Defragmenting Social Networks
MetadataShow full metadata
The size of modern Online Social Networks requires splitting user data across multiple servers. Viewing these networks as graphs, with users as vertices and friendships as edges, this split is a form of graph partitioning. Studies have shown that high-quality partitioning can improve performance. Consequently, this thesis considers two measures of partitioning quality, the exact solutions to which are NP-complete. The first, Minimum Cut, minimizes the number of edges with vertices on different partitions, known as the edge cut. The second, MIN_REPLICA, gives each master vertex a local replica of each neighbor that is on different partition, and rearranges the vertices to minimize the number of replicas while providing a minimum level of redundancy.
Traditional partitioning algorithms have either failed to take into account the unique structure of social graphs, or the dynamic nature of the graph, resulting in either a large edge cut or a high number of vertex replicas, and most cannot run in a distributed fashion, which is necessary for graphs with billions of vertices.
This thesis paper presents two sets of methods that hybridize existing graph partitioning solutions.

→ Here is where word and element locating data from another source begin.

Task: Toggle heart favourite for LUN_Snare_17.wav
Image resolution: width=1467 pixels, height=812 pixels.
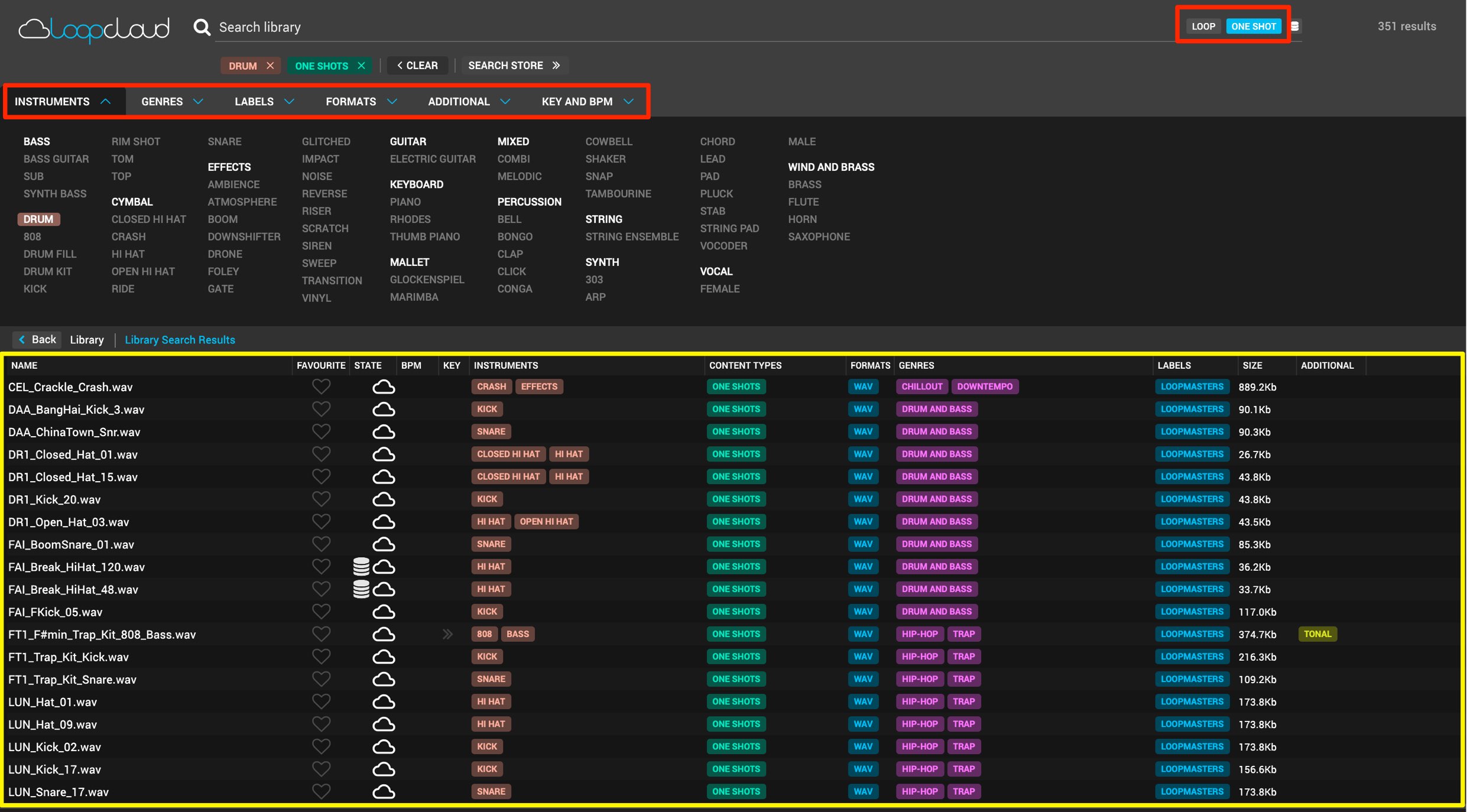Action: point(321,791)
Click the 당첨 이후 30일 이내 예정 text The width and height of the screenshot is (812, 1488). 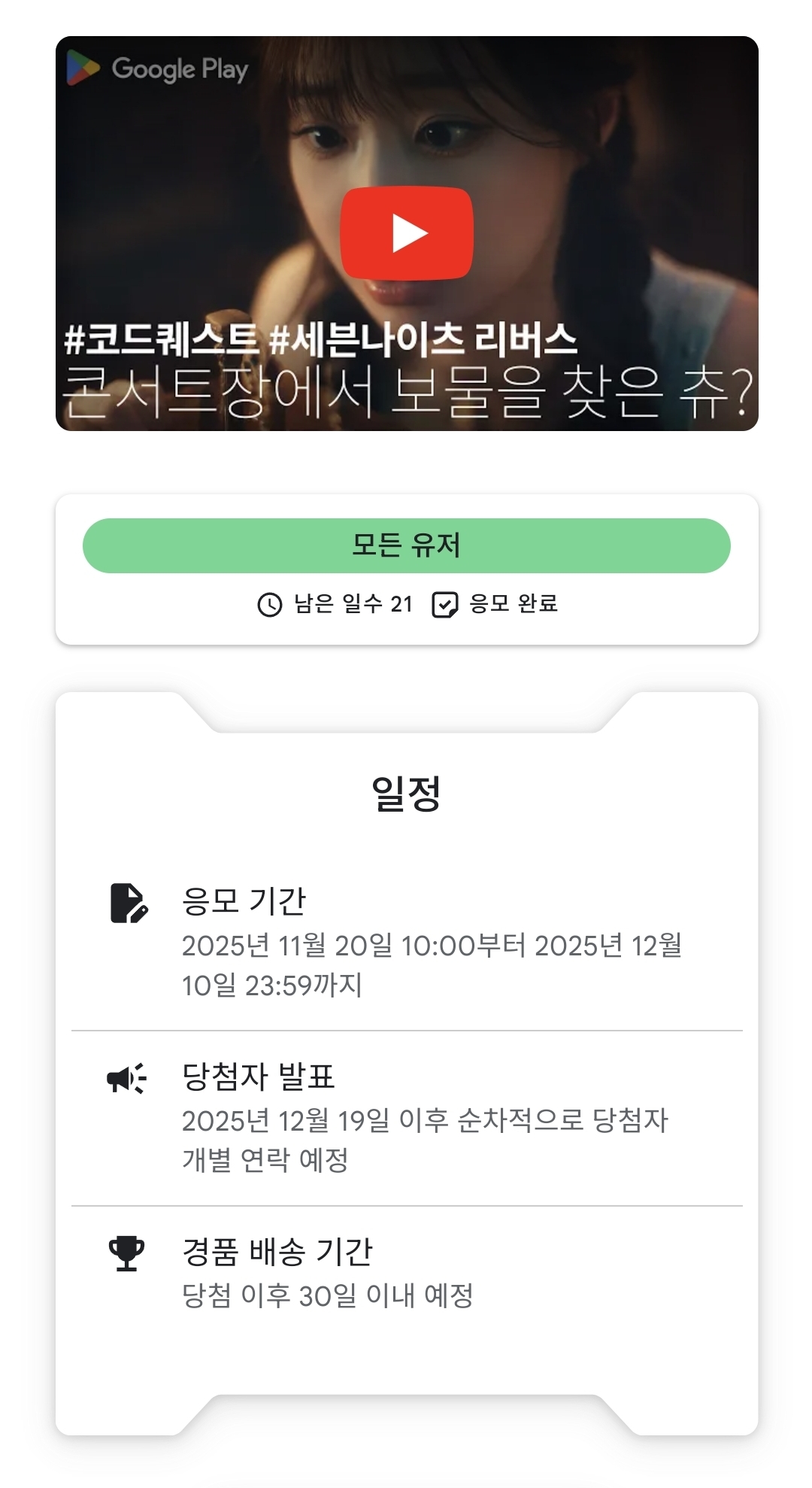point(327,1295)
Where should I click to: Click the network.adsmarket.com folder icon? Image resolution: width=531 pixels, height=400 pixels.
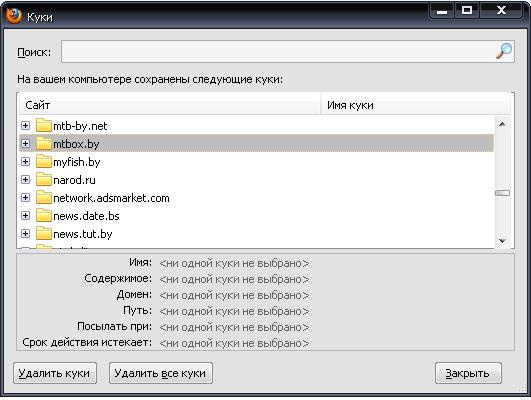pyautogui.click(x=44, y=197)
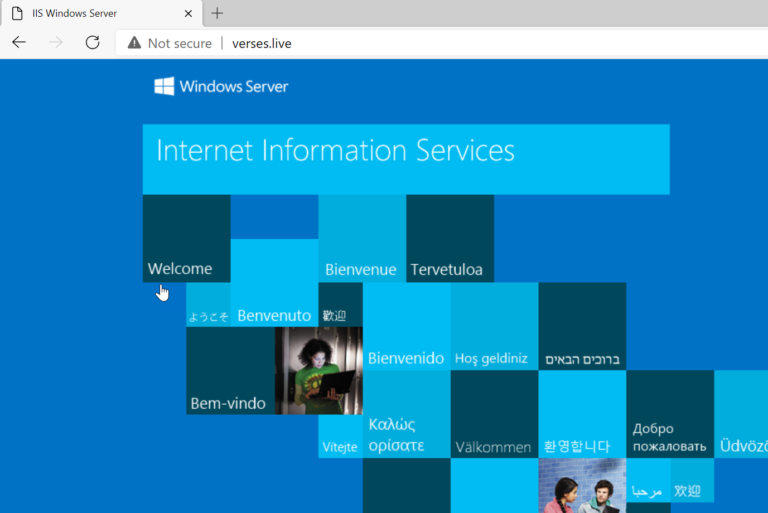Click the Bienvenido tile
The width and height of the screenshot is (768, 513).
[x=406, y=327]
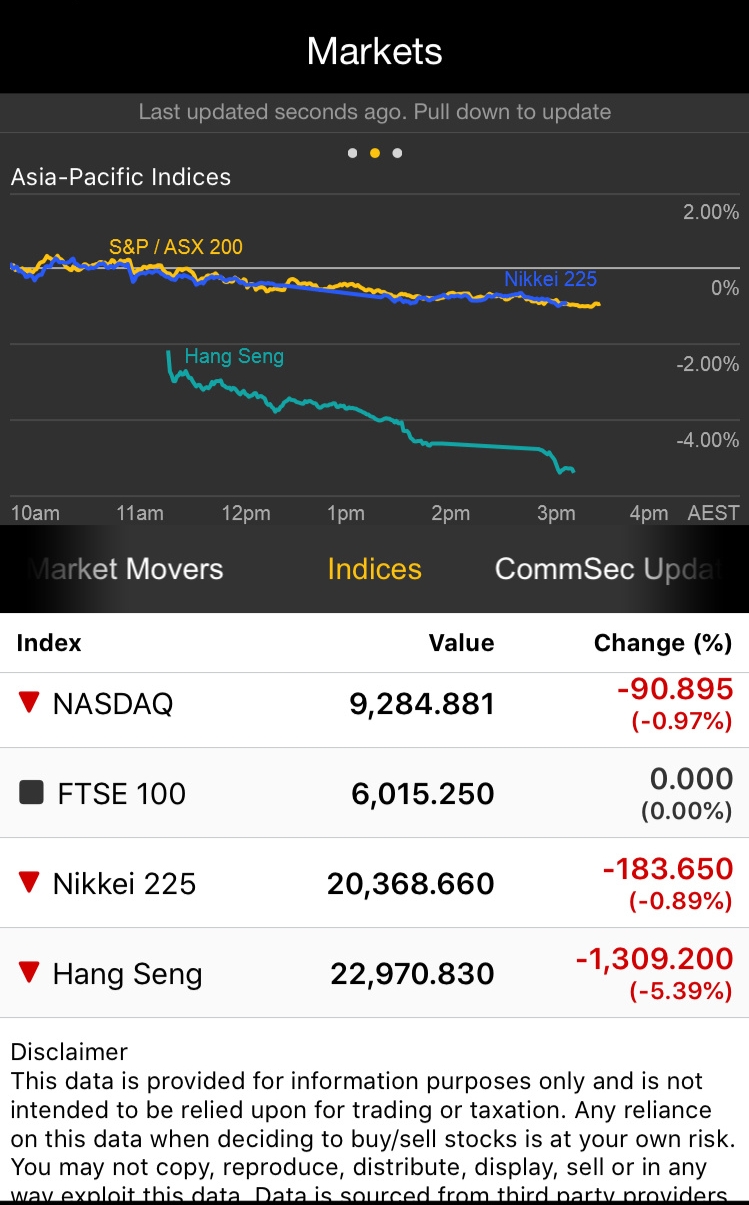Tap the 3pm marker on the time axis
Viewport: 749px width, 1205px height.
pos(556,513)
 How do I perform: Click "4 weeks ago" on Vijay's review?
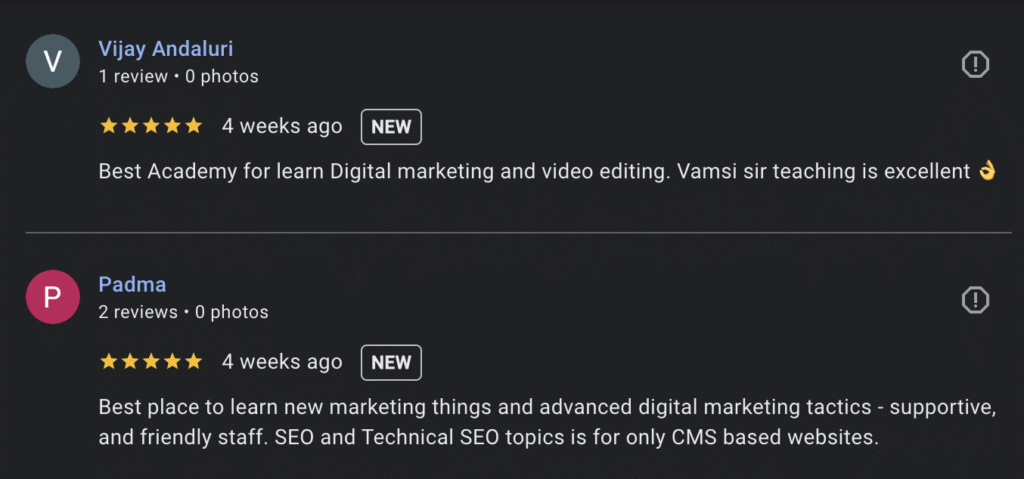pos(282,127)
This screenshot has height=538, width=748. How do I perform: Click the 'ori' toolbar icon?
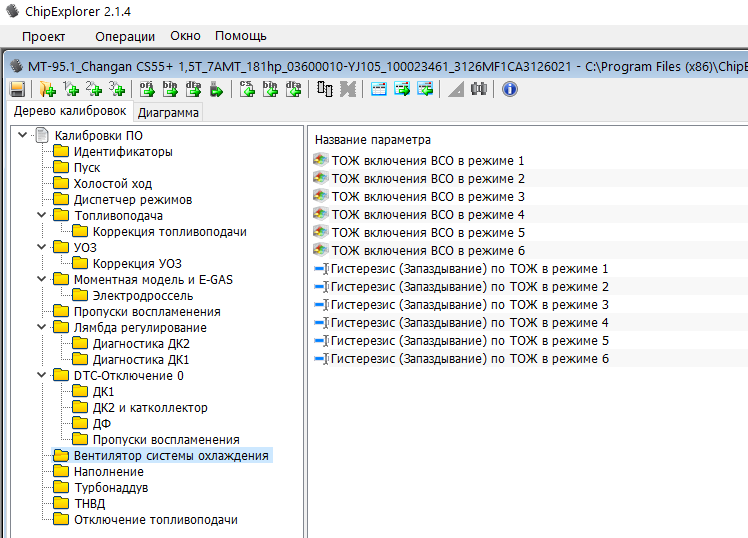click(x=147, y=89)
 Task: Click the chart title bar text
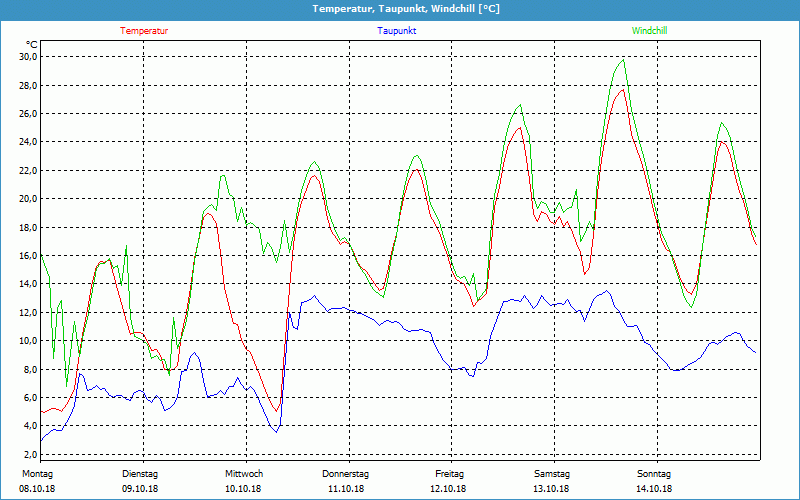(406, 9)
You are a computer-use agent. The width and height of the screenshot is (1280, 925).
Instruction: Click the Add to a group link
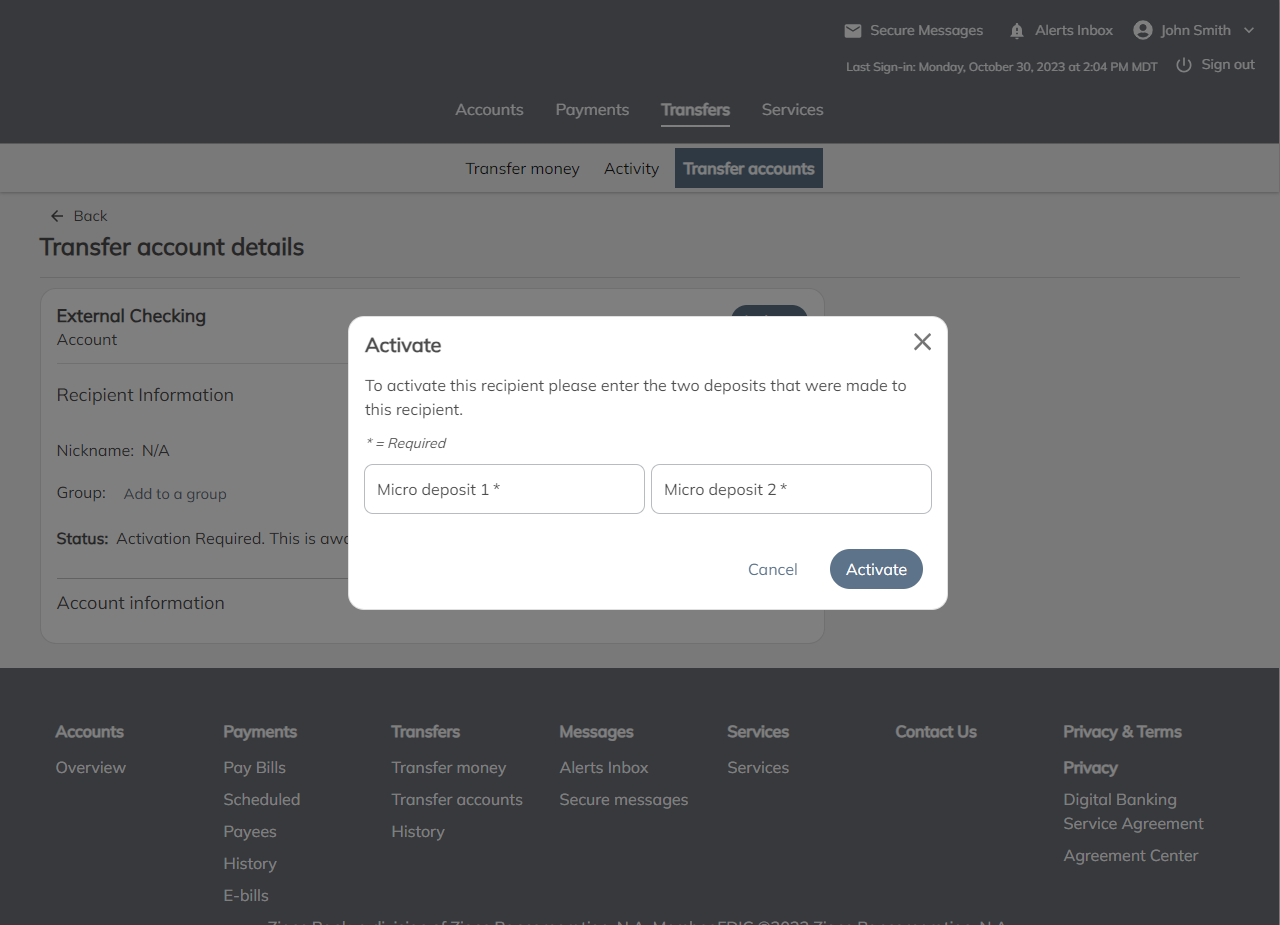click(175, 494)
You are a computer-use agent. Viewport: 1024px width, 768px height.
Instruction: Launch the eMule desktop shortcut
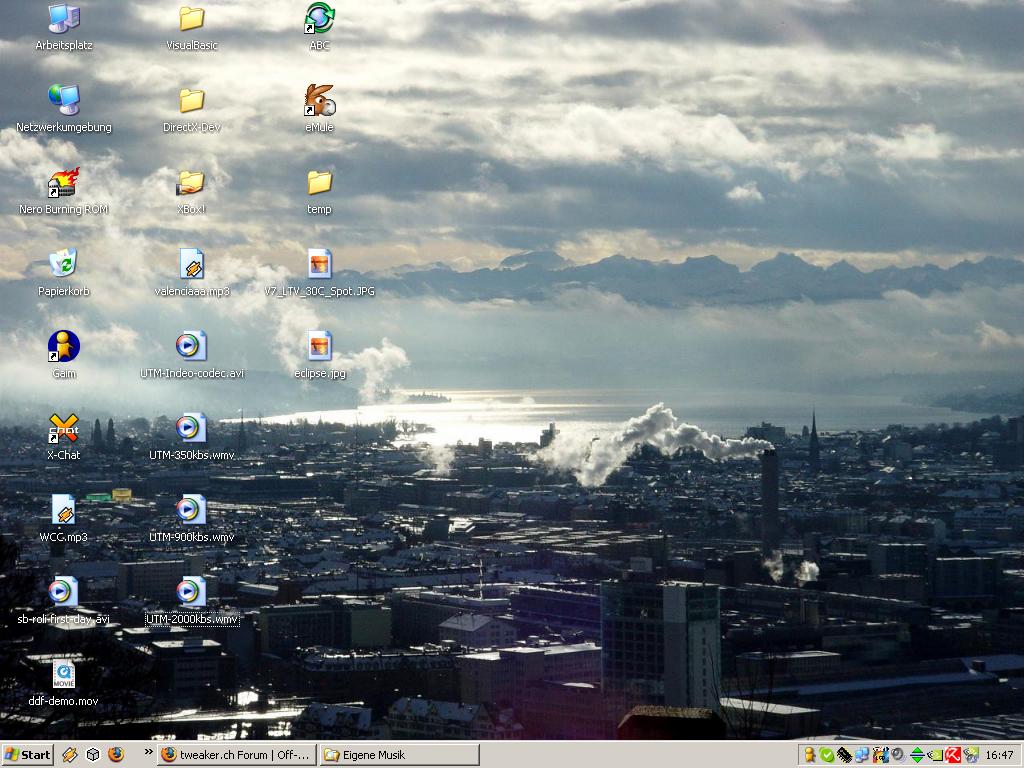coord(319,101)
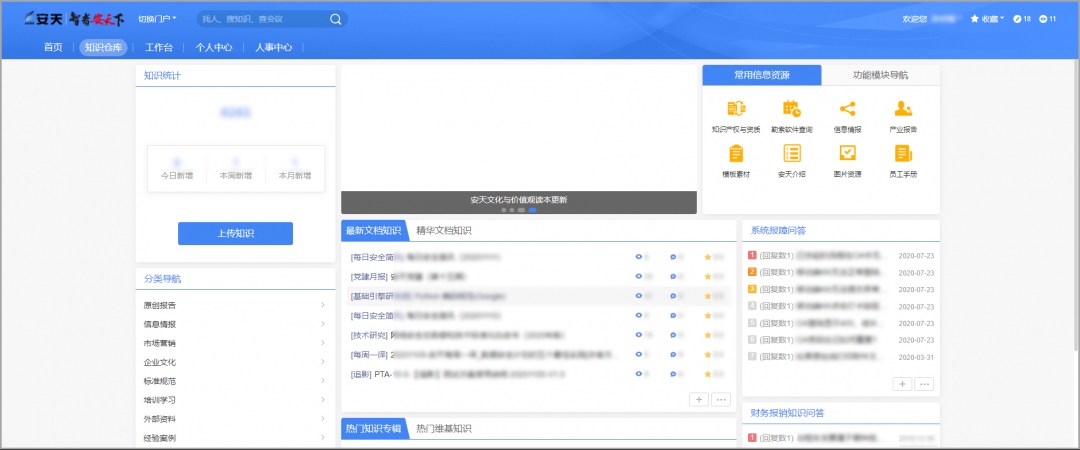Go to 工作台 in the navigation bar

pyautogui.click(x=159, y=47)
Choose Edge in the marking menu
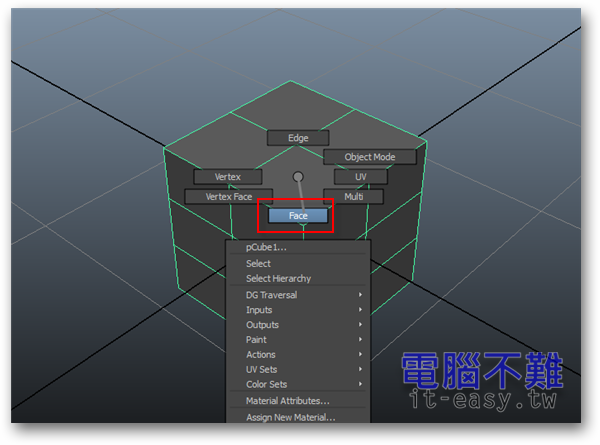The width and height of the screenshot is (600, 445). (298, 138)
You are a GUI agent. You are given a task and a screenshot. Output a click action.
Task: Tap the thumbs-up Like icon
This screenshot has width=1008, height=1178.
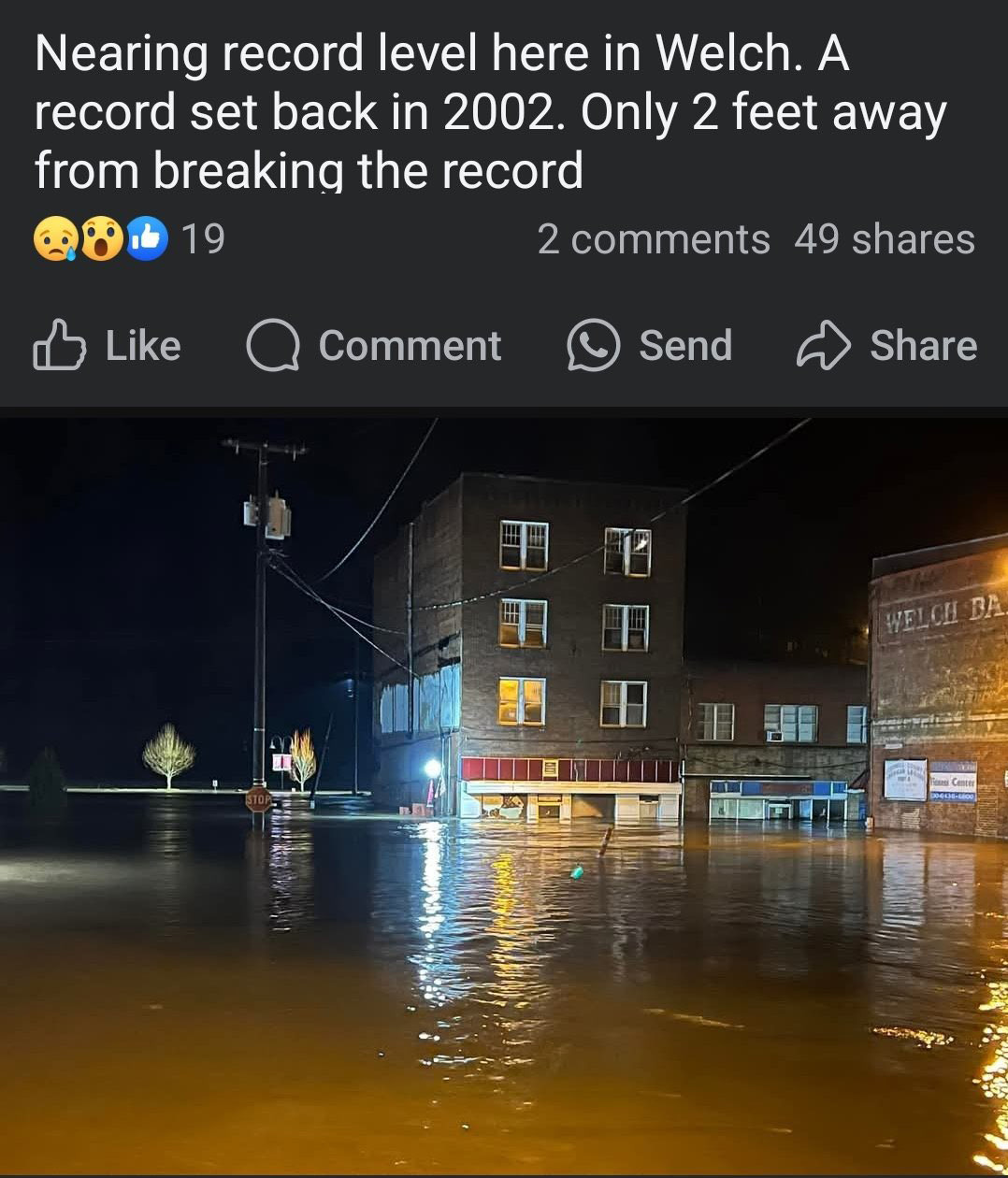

Each of these consists of an event-driven local algorithm and a periodic global algorithm, to minimize edge cut or replication overhead while maintaining partitions of roughly equal size and avoid excess inter-partition vertex movement. This is analogous to the approach taken by file systems in using a greedy online algorithm to place a file in a particular location quickly, and periodically seeking a better arrangement during periods of low activity, e.g. when users are asleep.
This thesis finds that hybridizing can reduce the runtime in the Minimum Cut problem, and can improve partition quality in the MIN_REPLICA problem.